Há quem inverta a hierarquia dos itens 4 e 5, eu inclusive, de acordo com meu ânimo. Os ônibus da nossa cidade são de péssima qualidade.
Logo mais, se Deus quiser, estarei na Rio+20, o grande evento mundial dos ambientalistas. Sou um deles. Mas não é por isso que pratico o pedestrianismo. Participo da facção menos utópica dos andarilhos.
Ou seja, não suporto ficar parado no trânsito. É só isso. Já deu a minha cota. Amo São Paulo, no entanto. E não preciso dizer que gosto de andar.
Mas, como vinha dizendo, não aguentava mais o peso da minha mochila. Nela são colocados livros, revistas, a blusa de frio, a agenda, o computador, sacolas retornáveis, contas, aqueles caderninhos moleskins metidos que compro, mas não uso, o canivete suíço, o boné da “National Geographic”, canetas, o treco da senha do banco, o recarregador do celular, o leitor eletrônico, gravata, garrafa de água, remédios, barras de cereais e o guarda-chuva. Pode parecer um exagero, mas não é. O motorista leva com ele as mesmas coisas, mas pode se dar ao luxo de deixá-las no veículo. É uma vantagem do automóvel, não nego.
No meu caso, carrego ainda blocos de papel nas costas. Não sei por quê. Dão-me uma sensação de segurança, vá ver. Na eventualidade de ser confundido com um bandido e acabar preso, ou em uma ilha deserta do Litoral Norte, terei como escrever meu romance. Finalmente.
Tudo isso pesa, claro. Vinha sentindo dores nos ombros. É a idade. Não para de aumentar.
Ao escolher o que retiraria da mochila, senti-me como um escalador no Himalaia, obrigado por uma tempestade a se livrar dos tanques de oxigênio suplementar para sobreviver. O computador, o leitor eletrônico, antigo e pesado, e os moleskins foram os primeiros itens a dançar. Resolvi, ainda, que andaria dali em diante com apenas uma revista e um só livro em papel.

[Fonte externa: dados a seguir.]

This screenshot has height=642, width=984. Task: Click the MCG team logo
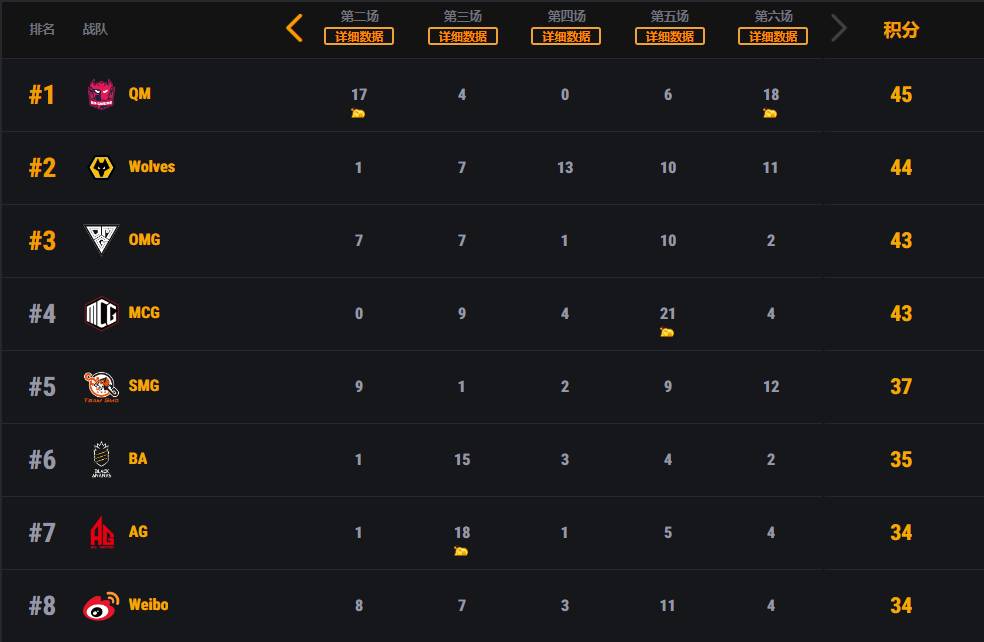(101, 313)
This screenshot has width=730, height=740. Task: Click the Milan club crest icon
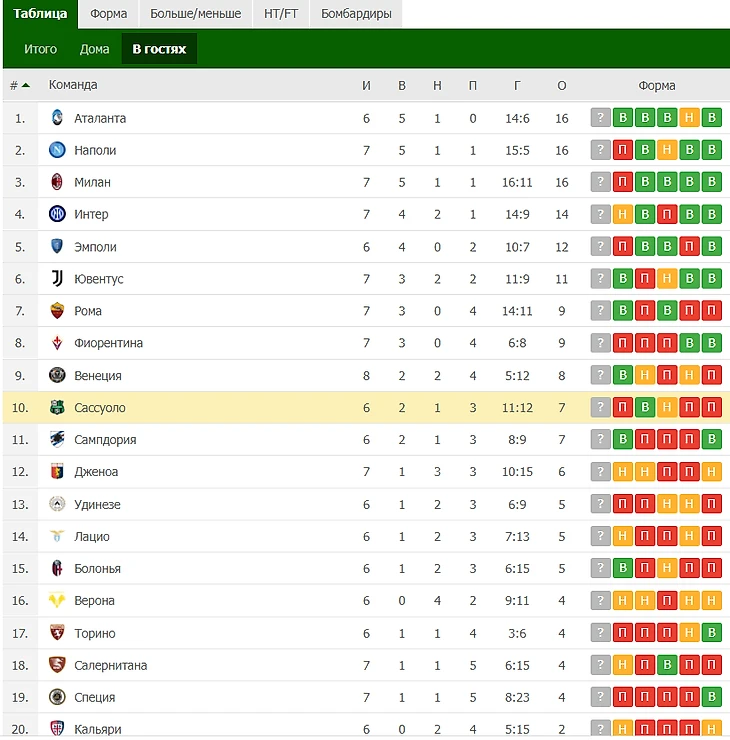click(57, 182)
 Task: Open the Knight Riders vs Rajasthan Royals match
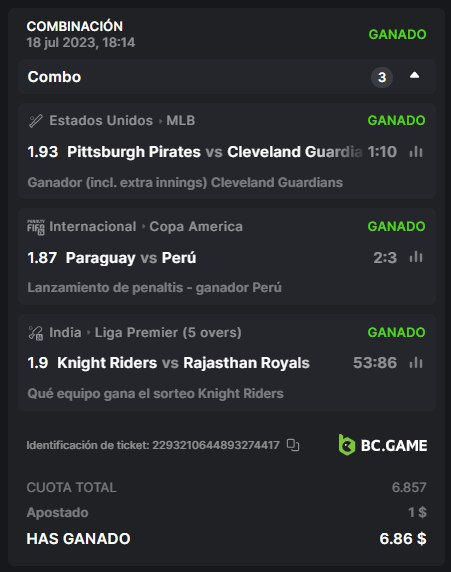pos(184,363)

O livro que venho carregando é “1922 — A Semana que Não Terminou”, de Marcos Augusto Gonçalves. Conta a história da Semana de Arte Moderna, a balada mais badalada da história da nossa cidade. É uma delícia. MAG, como o autor é conhecido entre amigos, não se perde no mato fechado das teorias estéticas. Dedica-se à festa. O livro lembra um pouco “Cinderela”. É um elogio, garanto. Explica quem são os personagens que vão aparecer no baile mais tarde, o que fazem, vestem, onde foram criados e qual é sua posição na hierarquia social. Relata, ainda, como era nossa cidade na época, os motivos de tamanha festança artística, quem pagou a conta e por quê.
Desde o clássico “De Comunidade a Metrópole: a Formação Histórica da Cidade de São Paulo”, do meu saudoso professor Richard M. Morse, não aprendo tanto sobre São Paulo. Ler “1922” no metrô, a caminho do centro da cidade, onde aconteceu “A semana” — no Teatro Municipal —, é um prazer especial. Já marquei comigo mesmo de terminar o livro no Ponto Chic, o do Largo do Paissandu, é claro. Diante de um bauru.